Me incorporé. Sequé mis lágrimas en la manga del buzo de Educación Física. Le pedí permiso a Natu con un gesto y me acerqué a ella. No era muy alta, de modo que quedé unos centímetros por encima de sus ojos. Sin levantar la voz, pero de modo que todos pudieran escucharme, le dije: -Profesora, a mí me importa un carajo su clase de Física. Habitualmente lo disimulo. Trato de no faltarle el respeto. Así que, en general, me callo durante sus clases y me aburro como un hongo mientras usted explica como el culo temas que después tengo que googlear para poder resolver las evaluaciones que usted prepara. Pero hoy no puedo ni quiero disimular.
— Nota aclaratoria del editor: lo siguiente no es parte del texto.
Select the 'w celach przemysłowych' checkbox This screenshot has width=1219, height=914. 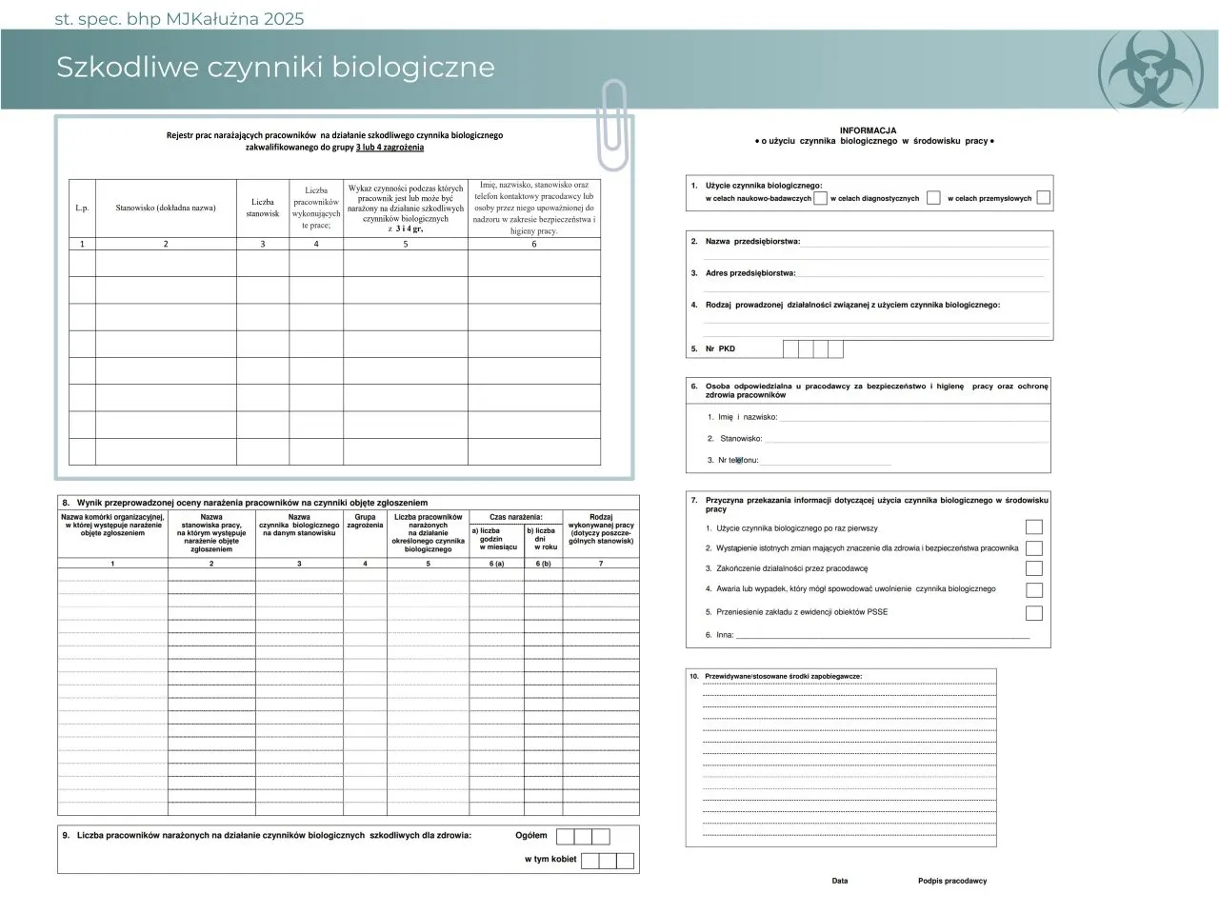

Ya sé que en el futuro me voy a tener que acostumbrar a enfrentar este tipo de situaciones en las que a nadie le va a importar lo que me pasa. De todos modos, no me quiero acostumbrar a un mundo tan puto. Tengo 16 años, hace 13 que vengo a este colegio y merezco el derecho a estar llorando porque hace un mes que mi viejo se consumió en la cama de una clínica.

La profesora no supo escucharme. Se enfureció aún más y me dijo que nada habilitaba la falta de respeto, que en la escuela debía cuidarse el vocabulario y las jerarquías… bla, bla, bla. No me echó del aula. Tampoco le respondí. Otra vez, ganaba la mediocridad. Como aquella vez, cuando terminó nuestra Toma del colegio. Callé. Me senté. El sermón duró hasta que sonó el timbre. Nadie aprendió Física esa mañana. Tampoco esa mañana.